A healthy dose of foundational crisis

Posted in General by Rémi Bardenet on 26 March 2018

I finally took the time to read about axiomatic foundations of Bayesian statistics. I like axioms, I like Bayesians stats, so this was definitely going to be a pleasant opportunity to read some books, comfortably seated on the sofa I just added to my office. Moreover, my team in Lille includes supporters of Dempster-Shafer belief functions, another framework for uncertainty modelling and decision-making, so being precise on my own axioms was the best way to discuss more constructively with my colleagues.

Long story short, I took the red pill: there is a significant gap between axiomatic constructions of the Bayesian paradigm and current Bayesian practice. None of this is new, but I had never been told. It’s not keeping me awake at night, but it’s bothering my office mates who cannot stop me blabbering about it over coffee. The good side is that smart people have thought about this in the past. Also, reading about this helped me understand some of the philosophical nuances between the thought processes of different Bayesians, say de Finettians vs. Jeffreysians. I will not attempt a survey in a blog post, nor do I feel to be knowledgeable enough for this, but I thought I could spare my office mates today and annoy Statisfaction’s readers for once.

Take Savage’s axioms, for instance. I’ve always heard that they were the current justification behind the saying “being Bayesian is being a coherent decision-maker”. To be precise, let \Theta be the set of states of the world, that is, everything useful to make your decision. To fix ideas, in a statistical experiment, your decision might be a “credible” interval on some real parameter, so \Theta should at least be the product of \mathbb{R} times whatever space your data live in. Now an action a is defined to be a map from \Theta to some set of outcomes \mathcal{Z}. For the interval problem, an action a_I corresponds to the choice of a particular interval I and the outcomes \mathcal{Z} should contain whatever you need to assess the performance of your action, say, the indicator of the parameter actually belonging to your interval I, and the length of I. Outcomes are judged by utility, that is, we consider functions u:\mathcal{Z}\rightarrow\mathbb{R}_+ that map outcomes to nonnegative rewards. In our example, this could be a weighted sum of the indicator and the interval length. The weights translate your preference for an interval that actually captures the value of the parameter of interest over a short interval. Now, the axioms give the equivalence between the two following bullets:

  • (being Bayesian) There is a unique pair (u,\pi), made of a utility function and a finitely additive probability measure \pi defined on all subsets of the set \Theta of states of the world, such that you choose your actions by maximizing an expected utility criterion:

\displaystyle a^\star \in \arg\max_a \mathbb{E}_\pi u(a(\theta)),

  • (being coherent) Ranking actions according to a preference relation that satisfies a few abstract properties that make intuitive sense for most applications, such as transitivity: if you prefer a_I to a_J and a_J to a_G, then you prefer a_I to a_G. Add to this a few structural axioms that impose constraints on \Theta on \mathcal{Z}.

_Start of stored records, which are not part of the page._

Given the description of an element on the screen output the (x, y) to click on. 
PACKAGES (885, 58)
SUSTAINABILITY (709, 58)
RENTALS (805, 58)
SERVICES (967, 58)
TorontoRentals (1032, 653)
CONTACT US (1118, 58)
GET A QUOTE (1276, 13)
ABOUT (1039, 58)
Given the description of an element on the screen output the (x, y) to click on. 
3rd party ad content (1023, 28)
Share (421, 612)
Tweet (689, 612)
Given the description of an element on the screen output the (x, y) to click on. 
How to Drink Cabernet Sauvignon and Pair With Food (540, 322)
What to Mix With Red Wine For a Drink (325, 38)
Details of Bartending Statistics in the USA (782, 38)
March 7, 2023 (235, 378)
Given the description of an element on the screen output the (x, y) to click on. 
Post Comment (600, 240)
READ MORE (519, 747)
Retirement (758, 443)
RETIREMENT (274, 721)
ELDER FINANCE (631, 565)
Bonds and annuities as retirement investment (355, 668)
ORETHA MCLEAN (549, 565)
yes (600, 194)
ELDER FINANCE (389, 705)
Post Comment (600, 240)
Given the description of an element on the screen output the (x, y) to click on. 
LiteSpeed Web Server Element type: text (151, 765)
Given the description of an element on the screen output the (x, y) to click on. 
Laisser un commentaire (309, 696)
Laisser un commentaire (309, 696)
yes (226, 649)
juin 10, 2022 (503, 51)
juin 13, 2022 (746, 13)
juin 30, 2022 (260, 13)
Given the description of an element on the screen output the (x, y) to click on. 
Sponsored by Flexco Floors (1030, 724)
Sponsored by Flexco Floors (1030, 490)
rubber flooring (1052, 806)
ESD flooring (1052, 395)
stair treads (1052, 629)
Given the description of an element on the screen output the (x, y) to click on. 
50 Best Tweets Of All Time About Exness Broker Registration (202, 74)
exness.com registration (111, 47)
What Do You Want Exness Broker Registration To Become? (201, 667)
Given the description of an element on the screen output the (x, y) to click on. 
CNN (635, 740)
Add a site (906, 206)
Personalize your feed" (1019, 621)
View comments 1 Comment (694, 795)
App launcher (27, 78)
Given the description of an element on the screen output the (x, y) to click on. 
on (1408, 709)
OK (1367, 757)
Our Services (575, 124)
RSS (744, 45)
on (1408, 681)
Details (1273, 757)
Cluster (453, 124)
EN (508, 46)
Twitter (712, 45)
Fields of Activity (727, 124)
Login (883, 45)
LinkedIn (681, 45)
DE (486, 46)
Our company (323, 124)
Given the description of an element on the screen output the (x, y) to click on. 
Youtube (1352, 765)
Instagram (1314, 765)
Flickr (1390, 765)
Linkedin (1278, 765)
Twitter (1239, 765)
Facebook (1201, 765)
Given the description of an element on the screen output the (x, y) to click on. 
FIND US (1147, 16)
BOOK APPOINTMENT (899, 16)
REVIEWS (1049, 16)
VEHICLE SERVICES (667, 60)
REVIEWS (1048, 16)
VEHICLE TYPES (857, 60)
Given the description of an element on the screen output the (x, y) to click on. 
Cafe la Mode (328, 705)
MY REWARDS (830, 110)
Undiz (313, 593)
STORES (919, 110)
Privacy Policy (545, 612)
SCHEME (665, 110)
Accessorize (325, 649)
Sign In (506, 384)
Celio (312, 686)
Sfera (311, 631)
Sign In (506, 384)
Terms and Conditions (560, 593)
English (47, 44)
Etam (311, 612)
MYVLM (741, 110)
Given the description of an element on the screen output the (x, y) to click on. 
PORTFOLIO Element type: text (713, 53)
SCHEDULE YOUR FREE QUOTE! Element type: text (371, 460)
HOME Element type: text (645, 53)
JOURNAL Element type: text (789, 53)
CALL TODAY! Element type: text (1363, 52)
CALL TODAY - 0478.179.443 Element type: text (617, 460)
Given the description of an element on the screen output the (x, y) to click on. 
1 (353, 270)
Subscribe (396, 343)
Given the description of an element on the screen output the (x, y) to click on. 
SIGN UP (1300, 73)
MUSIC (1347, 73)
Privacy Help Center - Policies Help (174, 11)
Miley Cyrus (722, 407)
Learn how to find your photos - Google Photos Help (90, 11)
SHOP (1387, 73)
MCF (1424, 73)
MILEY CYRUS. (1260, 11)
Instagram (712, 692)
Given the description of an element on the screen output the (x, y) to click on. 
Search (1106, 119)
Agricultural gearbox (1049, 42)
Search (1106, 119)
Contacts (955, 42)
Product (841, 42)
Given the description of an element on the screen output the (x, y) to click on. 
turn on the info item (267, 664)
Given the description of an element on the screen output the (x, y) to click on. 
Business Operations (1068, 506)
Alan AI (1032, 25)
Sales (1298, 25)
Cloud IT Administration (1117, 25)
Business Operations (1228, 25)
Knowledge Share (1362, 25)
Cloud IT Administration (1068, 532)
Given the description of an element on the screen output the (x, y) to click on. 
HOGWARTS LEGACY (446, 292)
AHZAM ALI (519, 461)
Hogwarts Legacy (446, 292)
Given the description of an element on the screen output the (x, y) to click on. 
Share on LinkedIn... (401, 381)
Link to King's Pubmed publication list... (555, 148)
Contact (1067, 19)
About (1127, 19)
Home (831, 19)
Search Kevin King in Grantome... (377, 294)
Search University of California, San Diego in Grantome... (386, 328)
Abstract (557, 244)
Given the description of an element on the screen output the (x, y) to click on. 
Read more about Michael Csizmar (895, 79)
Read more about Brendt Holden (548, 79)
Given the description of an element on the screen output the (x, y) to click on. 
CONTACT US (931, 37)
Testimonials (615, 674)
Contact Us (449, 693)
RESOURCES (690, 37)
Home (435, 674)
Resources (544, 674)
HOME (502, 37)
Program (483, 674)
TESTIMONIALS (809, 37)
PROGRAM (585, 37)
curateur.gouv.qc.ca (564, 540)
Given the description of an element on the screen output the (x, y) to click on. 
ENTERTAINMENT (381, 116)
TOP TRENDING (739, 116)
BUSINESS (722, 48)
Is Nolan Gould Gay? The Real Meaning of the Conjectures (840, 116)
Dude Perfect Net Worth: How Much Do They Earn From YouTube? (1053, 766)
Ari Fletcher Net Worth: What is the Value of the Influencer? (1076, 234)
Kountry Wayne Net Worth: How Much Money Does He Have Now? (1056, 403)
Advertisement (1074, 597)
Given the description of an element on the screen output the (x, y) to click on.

Furthermore, there is a natural notion of conditional preference among actions that follows from Savage’s axioms. Taken together, these axioms give an operational definition of our “beliefs” that seems to match Bayesian practice. In particular, 1) our beliefs take the form of a probability measure –which depends on our utility–, 2) we should update these beliefs by conditioning probabilities, and 3) make decisions using expected utility with respect to our belief. This is undeniably beautiful. Not only does Savage avoid shaky arguments or interpretations by using your propensity to act to define your beliefs, but he also avoids using “extraneous probabilities”. By the latter I mean any axiom that artificially brings mathematical probability structures into the picture, such as “there exists an ideal Bernoulli coin”.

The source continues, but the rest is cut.